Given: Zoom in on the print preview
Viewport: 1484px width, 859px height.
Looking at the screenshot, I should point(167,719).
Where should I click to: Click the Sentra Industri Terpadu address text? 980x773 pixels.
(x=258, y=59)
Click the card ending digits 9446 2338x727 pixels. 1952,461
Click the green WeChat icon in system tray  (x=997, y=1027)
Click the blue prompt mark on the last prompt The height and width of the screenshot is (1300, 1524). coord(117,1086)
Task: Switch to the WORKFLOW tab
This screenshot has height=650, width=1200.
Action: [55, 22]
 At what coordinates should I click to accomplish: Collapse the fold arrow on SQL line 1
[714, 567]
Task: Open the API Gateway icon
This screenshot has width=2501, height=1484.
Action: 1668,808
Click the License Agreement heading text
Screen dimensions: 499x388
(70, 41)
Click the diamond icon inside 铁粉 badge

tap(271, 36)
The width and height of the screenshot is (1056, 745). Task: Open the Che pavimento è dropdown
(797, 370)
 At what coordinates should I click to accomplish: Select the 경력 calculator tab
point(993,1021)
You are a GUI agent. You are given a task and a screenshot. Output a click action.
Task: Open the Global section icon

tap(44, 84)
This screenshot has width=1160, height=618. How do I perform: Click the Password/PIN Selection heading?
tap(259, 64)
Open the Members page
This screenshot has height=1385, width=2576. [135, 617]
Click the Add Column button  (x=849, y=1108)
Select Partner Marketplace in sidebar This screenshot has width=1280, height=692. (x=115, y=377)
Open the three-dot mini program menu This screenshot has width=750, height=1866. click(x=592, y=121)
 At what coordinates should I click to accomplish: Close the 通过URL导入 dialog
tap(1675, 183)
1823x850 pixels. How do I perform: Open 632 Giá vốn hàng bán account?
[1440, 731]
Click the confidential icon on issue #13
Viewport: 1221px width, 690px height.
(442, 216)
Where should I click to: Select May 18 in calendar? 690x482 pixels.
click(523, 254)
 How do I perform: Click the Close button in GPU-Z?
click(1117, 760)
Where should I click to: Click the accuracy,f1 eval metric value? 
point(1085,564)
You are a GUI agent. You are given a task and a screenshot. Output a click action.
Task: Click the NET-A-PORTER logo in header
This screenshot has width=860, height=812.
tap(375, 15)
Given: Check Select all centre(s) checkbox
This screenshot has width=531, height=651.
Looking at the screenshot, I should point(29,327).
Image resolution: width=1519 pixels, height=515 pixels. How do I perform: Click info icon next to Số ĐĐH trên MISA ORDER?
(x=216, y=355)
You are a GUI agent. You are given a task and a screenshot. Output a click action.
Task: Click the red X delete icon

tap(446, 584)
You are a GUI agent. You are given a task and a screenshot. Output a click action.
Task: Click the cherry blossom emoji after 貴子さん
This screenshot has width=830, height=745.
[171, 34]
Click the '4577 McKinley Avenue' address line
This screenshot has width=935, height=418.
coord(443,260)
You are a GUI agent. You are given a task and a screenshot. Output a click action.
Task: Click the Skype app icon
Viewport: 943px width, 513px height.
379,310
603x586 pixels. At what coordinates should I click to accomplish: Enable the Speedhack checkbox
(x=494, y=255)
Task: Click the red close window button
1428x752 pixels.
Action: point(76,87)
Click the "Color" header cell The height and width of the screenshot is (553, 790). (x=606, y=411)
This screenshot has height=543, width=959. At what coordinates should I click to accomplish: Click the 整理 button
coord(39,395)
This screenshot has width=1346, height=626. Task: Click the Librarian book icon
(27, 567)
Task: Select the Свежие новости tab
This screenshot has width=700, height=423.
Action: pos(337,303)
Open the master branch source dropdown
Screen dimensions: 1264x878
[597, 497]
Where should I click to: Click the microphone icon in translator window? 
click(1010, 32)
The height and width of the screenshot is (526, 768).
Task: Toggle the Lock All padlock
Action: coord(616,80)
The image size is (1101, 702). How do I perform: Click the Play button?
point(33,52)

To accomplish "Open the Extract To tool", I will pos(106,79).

▶ **SET PROBLEM**
Copy out every one of the entries above word for word.

▶ **PROBLEM SOLUTION**
Given: Zoom in on the print preview
Viewport: 1484px width, 859px height.
Looking at the screenshot, I should point(167,719).
Where should I click to: Click the Sentra Industri Terpadu address text? 980x773 pixels.
(x=258, y=59)
Click the card ending digits 9446 2338x727 pixels. 1952,461
Click the green WeChat icon in system tray  (x=997, y=1027)
Click the blue prompt mark on the last prompt The height and width of the screenshot is (1300, 1524). coord(117,1086)
Task: Switch to the WORKFLOW tab
This screenshot has height=650, width=1200.
Action: [55, 22]
 At what coordinates should I click to accomplish: Collapse the fold arrow on SQL line 1
[714, 567]
Task: Open the API Gateway icon
This screenshot has width=2501, height=1484.
Action: 1668,808
Click the License Agreement heading text
Screen dimensions: 499x388
(70, 41)
Click the diamond icon inside 铁粉 badge

tap(271, 36)
The width and height of the screenshot is (1056, 745). Task: Open the Che pavimento è dropdown
(797, 370)
 At what coordinates should I click to accomplish: Select the 경력 calculator tab
point(993,1021)
You are a GUI agent. You are given a task and a screenshot. Output a click action.
Task: Open the Global section icon

tap(44, 84)
This screenshot has width=1160, height=618. How do I perform: Click the Password/PIN Selection heading?
tap(259, 64)
Open the Members page
This screenshot has height=1385, width=2576. [135, 617]
Click the Add Column button  (x=849, y=1108)
Select Partner Marketplace in sidebar This screenshot has width=1280, height=692. (x=115, y=377)
Open the three-dot mini program menu This screenshot has width=750, height=1866. click(x=592, y=121)
 At what coordinates should I click to accomplish: Close the 通过URL导入 dialog
tap(1675, 183)
1823x850 pixels. How do I perform: Open 632 Giá vốn hàng bán account?
[1440, 731]
Click the confidential icon on issue #13
Viewport: 1221px width, 690px height.
(442, 216)
Where should I click to: Select May 18 in calendar? 690x482 pixels.
click(523, 254)
 How do I perform: Click the Close button in GPU-Z?
click(1117, 760)
Where should I click to: Click the accuracy,f1 eval metric value? 
point(1085,564)
You are a GUI agent. You are given a task and a screenshot. Output a click action.
Task: Click the NET-A-PORTER logo in header
This screenshot has width=860, height=812.
tap(375, 15)
Given: Check Select all centre(s) checkbox
This screenshot has width=531, height=651.
Looking at the screenshot, I should point(29,327).
Image resolution: width=1519 pixels, height=515 pixels. How do I perform: Click info icon next to Số ĐĐH trên MISA ORDER?
(x=216, y=355)
You are a GUI agent. You are given a task and a screenshot. Output a click action.
Task: Click the red X delete icon

tap(446, 584)
You are a GUI agent. You are given a task and a screenshot. Output a click action.
Task: Click the cherry blossom emoji after 貴子さん
This screenshot has width=830, height=745.
[171, 34]
Click the '4577 McKinley Avenue' address line
This screenshot has width=935, height=418.
coord(443,260)
You are a GUI agent. You are given a task and a screenshot. Output a click action.
Task: Click the Skype app icon
Viewport: 943px width, 513px height.
379,310
603x586 pixels. At what coordinates should I click to accomplish: Enable the Speedhack checkbox
(x=494, y=255)
Task: Click the red close window button
1428x752 pixels.
Action: point(76,87)
Click the "Color" header cell The height and width of the screenshot is (553, 790). (x=606, y=411)
This screenshot has height=543, width=959. At what coordinates should I click to accomplish: Click the 整理 button
coord(39,395)
This screenshot has width=1346, height=626. Task: Click the Librarian book icon
(27, 567)
Task: Select the Свежие новости tab
This screenshot has width=700, height=423.
Action: pos(337,303)
Open the master branch source dropdown
Screen dimensions: 1264x878
[597, 497]
Where should I click to: Click the microphone icon in translator window? 
click(1010, 32)
The height and width of the screenshot is (526, 768).
Task: Toggle the Lock All padlock
Action: coord(616,80)
The image size is (1101, 702). How do I perform: Click the Play button?
point(33,52)

To accomplish "Open the Extract To tool", I will pos(106,79).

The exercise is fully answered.